Era halagador, porque si bien ya no era una jovencita impresionable e inocente, algo quedaba de ella y le pedía a gritos darse una oportunidad de vivir todo aquello que la vida le negó. Ahí tenía al frente a un hombre maduro, atractivo y cariñoso que decidió dejar de lado ese inocente coqueteo a ser honesto y directo para pedirle que intentaran tener algo juntos, que no era tarde para ninguno de los dos.

Y ella era libre de aceptar o rechazar ese ofrecimiento. La gran pregunta que rondaba su cabeza era ¿qué deseaba hacer ella?

Vivir, experimentar, ojalá no equivocarse, y si eso pasaba, volver a intentar. Porque todavía era joven, había criado a tres hijos que ya eran adultos y que no dependían de ella para vivir, no le debía explicaciones a nadie por sus decisiones y sus actos.

Y a decir verdad, Arturo le gustaba mucho, de lo contrario no habría aceptado nunca que él se le insinuara.

Las manos empezaron a temblarle, y él, al sentirlas, se las apretó y esbozó una sonrisa.

—Arturo…

Carmen se quedó en silencio, no encontraba las palabras adecuadas, maldecía su deficiente educación, porque ni en un millón de años podría repetir la misma declaración de Arturo.

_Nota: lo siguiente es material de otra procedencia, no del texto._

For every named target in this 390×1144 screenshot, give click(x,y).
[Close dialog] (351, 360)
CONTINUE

Bajó la vista, se avergonzó de ella misma.

Él la esperó paciente, pero con una creciente inquietud, el silencio solo se vio interrumpido por el suspiro entrecortado de Carmen.

—¿Cómo puedo gustarle siendo cómo soy? La señora Sofía sí que estaba a su altura, era inteligente y educada, yo no soy naa de eso…

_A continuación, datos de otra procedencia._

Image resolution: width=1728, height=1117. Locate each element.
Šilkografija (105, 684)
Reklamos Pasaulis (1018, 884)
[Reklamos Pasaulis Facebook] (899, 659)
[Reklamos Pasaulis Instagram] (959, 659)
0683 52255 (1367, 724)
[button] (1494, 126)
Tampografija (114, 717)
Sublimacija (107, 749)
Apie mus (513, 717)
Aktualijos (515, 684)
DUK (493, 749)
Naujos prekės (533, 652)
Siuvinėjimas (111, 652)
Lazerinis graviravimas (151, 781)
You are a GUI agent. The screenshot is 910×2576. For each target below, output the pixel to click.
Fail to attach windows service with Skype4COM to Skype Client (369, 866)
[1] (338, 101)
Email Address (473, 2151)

—Y está muerta… lamentablemente está muerta —respondió Arturo sabiendo para donde iba el argumento de Carmen—. No hay punto de comparación, son personas por completo diferentes. Pero no se mire en menos, usted tiene muchas cualidades que no es capaz de ver, pero yo sí. Sin ir más lejos, si usted no fuera una mujer inteligente, no podríamos sostener ninguna conversación coherente, y usted y yo nos las pasamos hablando de todo. Y así como yo no puedo compararlas, usted tampoco me puede comparar con Frederick, no somos iguales, y lo sabe.

—Claro que no lo son… pero ambos tienen mucho ángel y son encantadores —afirmó sintiendo de pronto que el calor le invadía las mejillas, se le escapó ese piropo sin pensar y evidenciando cómo ella lo veía a él.

Arturo sonrió, tal vez sí le iban a dar una oportunidad, pero no podía dar por sentada la respuesta positiva de Carmen. Ese rostro arrebolado que se ocultaba también era encantador.

—Entonces, ¿me va a dar una oportunidad? —interrogó, inclinando ligeramente su cabeza—. Míreme, no se esconda.

Carmen alzó su barbilla y obedeció. Lo miró.

Sonrió con timidez y asintió sin dejar de mirarlo.

—¿Es un sí? —preguntó eufórico, quería asegurarse del todo. Ella confirmó volviendo a asentir y con un apenas audible «sí».

Arturo soltó las pequeñas manos de Carmen y enmarcó su rostro joven y a la vez maduro, tomándose la libertad de acariciar sus pómulos con sus pulgares. Ella cerró sus ojos al sentir ese suave contacto y se entregó a ese momento, era la segunda vez en la vida en que daba su real consentimiento para ser besada.

Y él apreció de corazón ese honor, con dulzura rozó sus labios sobre los de ella y delicadamente la besó, haciendo que Carmen respondiera del mismo modo, pero invitándolo a seguir adelante. Lo estaba disfrutando, sin culpas, sin esconderse, con toda su flagrante voluntad de hacerlo y con la sensación de que con cada segundo que pasaba se sentía más dueña de su vida, de su cuerpo, de sus deseos.

Arturo sentía que su corazón seguía latiendo impetuoso, por un segundo pensó que era demasiado, pero no le importó, porque todavía respiraba y sentía. ¡Y sí que sentía! Todo su cuerpo estaba despertando a una velocidad que asustaba.

De a poco fueron interrumpiendo aquel beso con suavidad, y con ganas de más, pero cada uno decidió que se lo tomarían con calma. Ninguno imaginó que solo un beso dado al borde de la inocencia los despertaría de una manera tan brutal, haciéndolos consientes del final de ese aletargamiento que parecía no tener fin.

—Supongo, entonces, que el viernes vamos a salir para compensarle el postre.

—Supone bien, Arturo —afirmó Carmen con una sonrisa.

—Gracias por darnos una oportunidad, le prometo que nunca se arrepentirá. —Se permitió besarla de nuevo, pero fugaz en los labios y la abrazó. Carmen se aferró a ese contacto y descansó su mejilla en el ancho pecho de Arturo. Entornó sus ojos escuchando con atención el sonido rítmico y fuerte de los latidos del corazón de Arturo.